Monsieur le président, monsieur le président de la commission des lois, monsieur le rapporteur, cher Michel Mercier, mesdames, messieurs les sénateurs, avant-hier, le projet de loi prorogeant pour la cinquième fois l’application de la loi du 3 avril 1955 relative à l’état d’urgence a été adopté à une très large majorité par l’Assemblée nationale.
C’est au tour du Sénat de s’en saisir, avec toute la rigueur et toute la sagesse qui le caractérisent.
Les débats en commission et en séance à l’Assemblée nationale, puis au sein de votre propre commission, ont été d’une grande richesse et d’une belle hauteur de vues, comme d’ailleurs lors de l’examen des précédentes lois de prorogation. Je ne doute pas un seul instant qu’ils le seront aussi aujourd’hui dans cet hémicycle.
Depuis novembre 2015, les échanges qui ont animé la représentation nationale au sujet de l’état d’urgence ont en effet toujours été marqués du sceau d’une grande lucidité. Ils n’ont jamais cessé d’être constructifs, ce qui nous a permis, dans le strict cadre de l’État de droit, de moderniser notre législation et de l’adapter à la gravité de la situation à laquelle nous devons faire face, tout en mettant en œuvre les garde-fous nécessaires.
Si nous l’avons fait, si nous le faisons, c’est parce que tous ici présents, nous savons que l’exception en droit fait partie intégrante de l’histoire républicaine de notre pays.
Tout État démocratique se doit de prévoir un dispositif d’exception susceptible de lui donner les moyens légitimes et légaux pour faire face à toute situation d’une extrême gravité.
Telle était la conviction profonde qui animait les pères de la loi du 3 avril 1955, et telle est encore aujourd’hui notre conviction profonde, celle qui anime le Gouvernement et – je le sais – la représentation nationale. Car, comme l’a souvent dit le Premier ministre lorsqu’il assumait les fonctions qui sont désormais les miennes, « l’état d’urgence n’est pas le contraire de l’État de droit : il en est, dès lors que la situation l’exige, le bouclier ».
Voilà pourquoi je veux tout d’abord vous remercier, monsieur le président Philippe Bas, monsieur le rapporteur Michel Mercier, pour avoir accepté, comme vos collègues de l’Assemblée nationale – je pense notamment au président Raimbourg et au rapporteur Popelin –, d’organiser, dans un délai aussi bref, l’examen par le Parlement de ce texte important.

==*==

• _Consignes_
- A) Recopiez le passage du discours sur l'état d'urgence qui s'ouvre sur les mots contenant « Telle était la » et se clôt sur « ce texte important. ».
- B) Rédigez la suite du discours sur l'état d'urgence, en reprenant juste après sa dernière phrase.

==*==

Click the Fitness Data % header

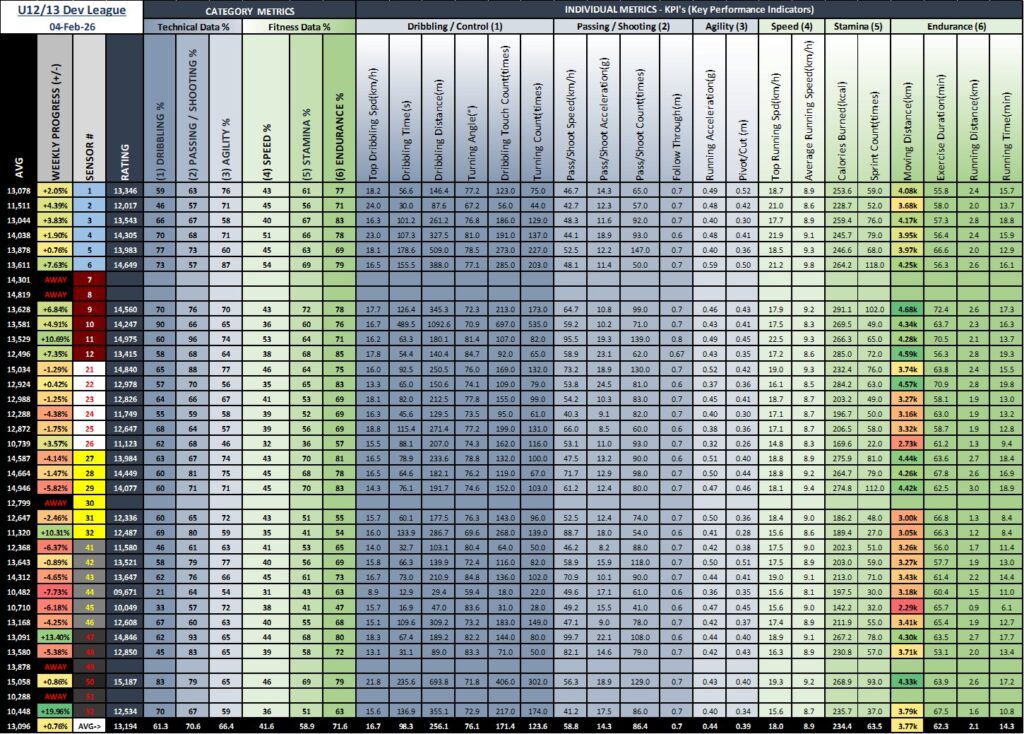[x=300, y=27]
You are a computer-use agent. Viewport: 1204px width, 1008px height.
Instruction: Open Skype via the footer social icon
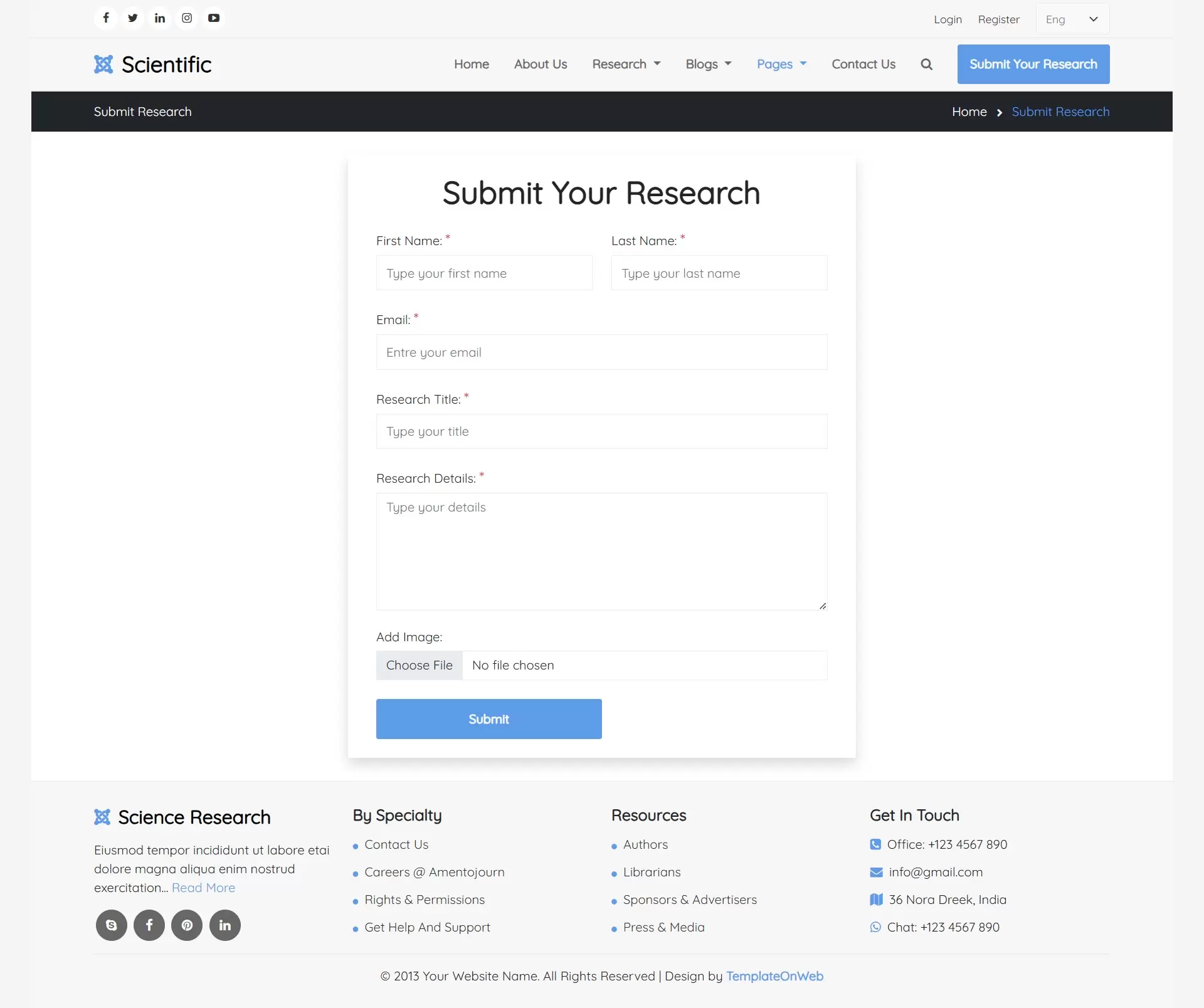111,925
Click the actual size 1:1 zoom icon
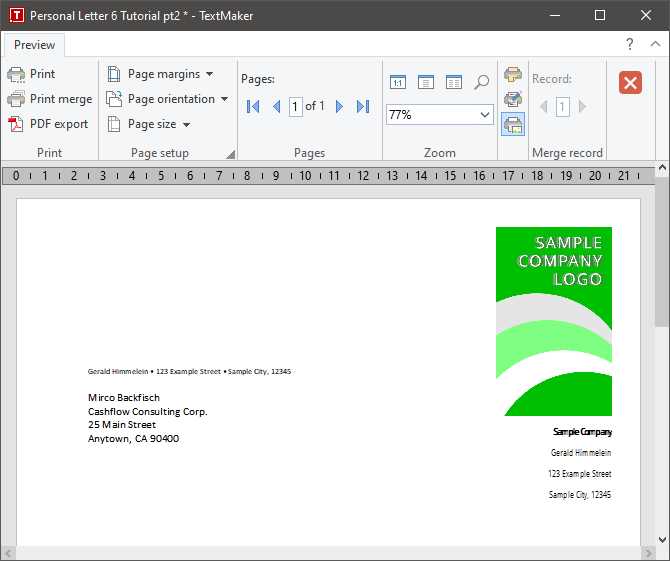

==*==

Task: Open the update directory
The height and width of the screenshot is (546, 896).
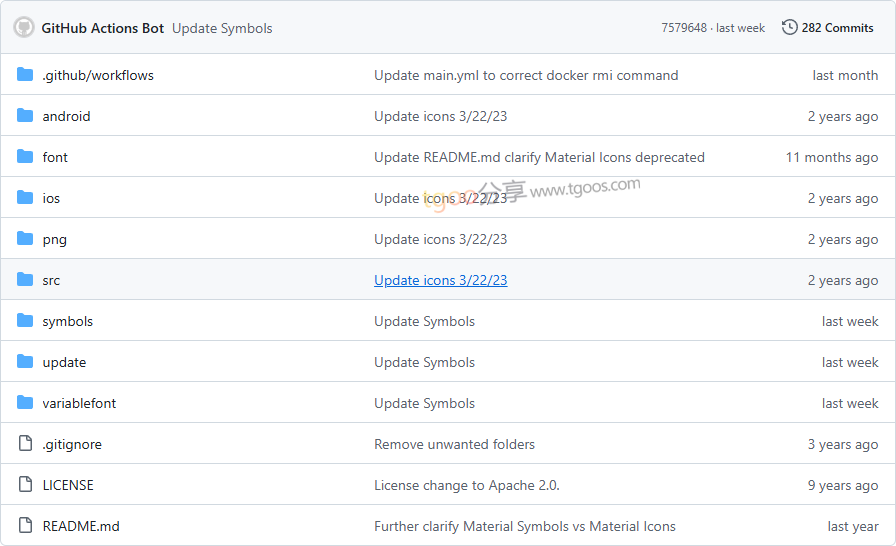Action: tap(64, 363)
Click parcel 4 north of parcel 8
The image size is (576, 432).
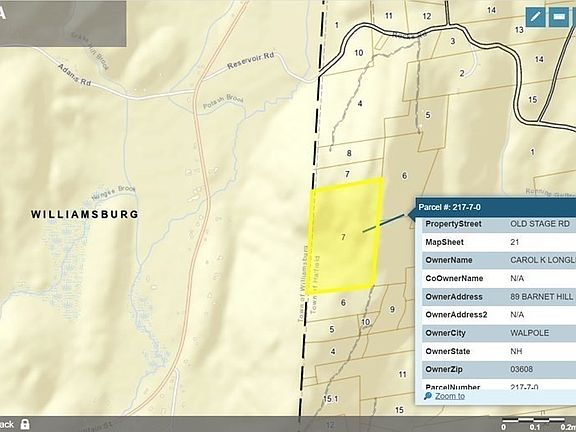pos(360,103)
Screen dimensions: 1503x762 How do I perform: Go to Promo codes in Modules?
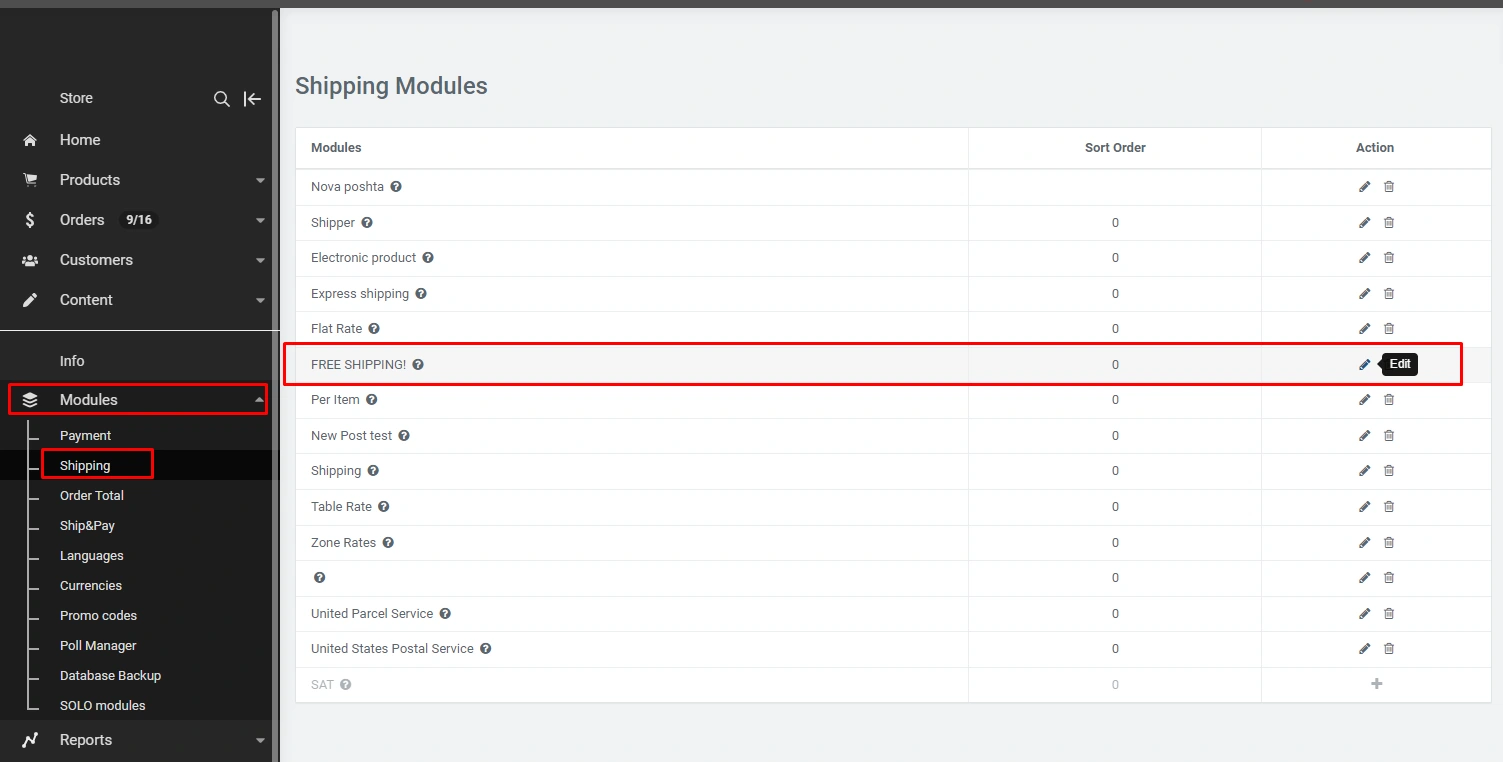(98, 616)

==*==

• _Réponses_
- A)
Telle était la conviction profonde qui animait les pères de la loi du 3 avril 1955, et telle est encore aujourd’hui notre conviction profonde, celle qui anime le Gouvernement et – je le sais – la représentation nationale. Car, comme l’a souvent dit le Premier ministre lorsqu’il assumait les fonctions qui sont désormais les miennes, « l’état d’urgence n’est pas le contraire de l’État de droit : il en est, dès lors que la situation l’exige, le bouclier ».
Voilà pourquoi je veux tout d’abord vous remercier, monsieur le président Philippe Bas, monsieur le rapporteur Michel Mercier, pour avoir accepté, comme vos collègues de l’Assemblée nationale – je pense notamment au président Raimbourg et au rapporteur Popelin –, d’organiser, dans un délai aussi bref, l’examen par le Parlement de ce texte important.

- B)
Le sujet qui nous réunit et les circonstances mêmes dans lesquelles nous sommes amenés à en débattre exigeaient en effet que nous procédions à un examen accéléré, dans les délais contraints prévus par l’article 4 de la loi d’avril 1955, lequel dispose que « la loi portant prorogation de l’état d’urgence est caduque à l’issue d’un délai de quinze jours francs suivant la date de démission du Gouvernement », survenue, en l’occurrence, après la démission de Manuel Valls du poste de Premier ministre.
C’est la raison pour laquelle, dans le contexte actuel de menace terroriste particulièrement élevée et sur lequel je compte vous donner un certain nombre d’informations, nous avons considéré qu’il y avait urgence et que la protection des Français – notre priorité absolue – ne pouvait souffrir que l’on temporisât.
Cependant, je tenais évidemment, à titre préalable, et pour les raisons que je viens d’invoquer, à vous adresser mes remerciements les plus sincères – j’y insiste –, ainsi qu’à l’ensemble des membres de la représentation nationale, pour avoir fait en sorte que ce débat essentiel puisse se tenir aussi rapidement.
Le projet de loi que le Gouvernement soumet à votre examen vise à prolonger à nouveau, jusqu’au 15 juillet 2017, le régime d’état d’urgence. J’ai tenu à fixer cette date pour permettre aux Français de faire leur choix, lors des prochaines échéances électorales, dans les meilleures conditions de sécurité. La légitimité alors conférée à ceux qui seront aux responsabilités leur permettra, en fonction de l’état de la menace et des informations dont ils disposeront, d’en finir ou pas avec l’état d’urgence.
Par principe, l’état d’urgence – je veux le dire clairement – n’a pas vocation à durer plus longtemps que nécessaire, car sa légitimité réside précisément dans ce caractère provisoire, déterminé par la persistance du péril qui a justifié sa proclamation.
C’est donc seulement en fonction de l’état de la menace que l’on peut juger de la nécessité dans laquelle nous nous trouvons de prolonger ou non l’état d’urgence.
Pèse, aujourd’hui, sur la France un risque terroriste d’un niveau extrêmement élevé, comme l’ont démontré les attentats perpétrés au cours de l’été dernier, à Nice, à Magnanville, à Saint-Étienne-du-Rouvray, mais aussi les nombreuses interpellations que nous avons réalisées lors de ces dernières semaines et les projets d’attaques récemment déjoués.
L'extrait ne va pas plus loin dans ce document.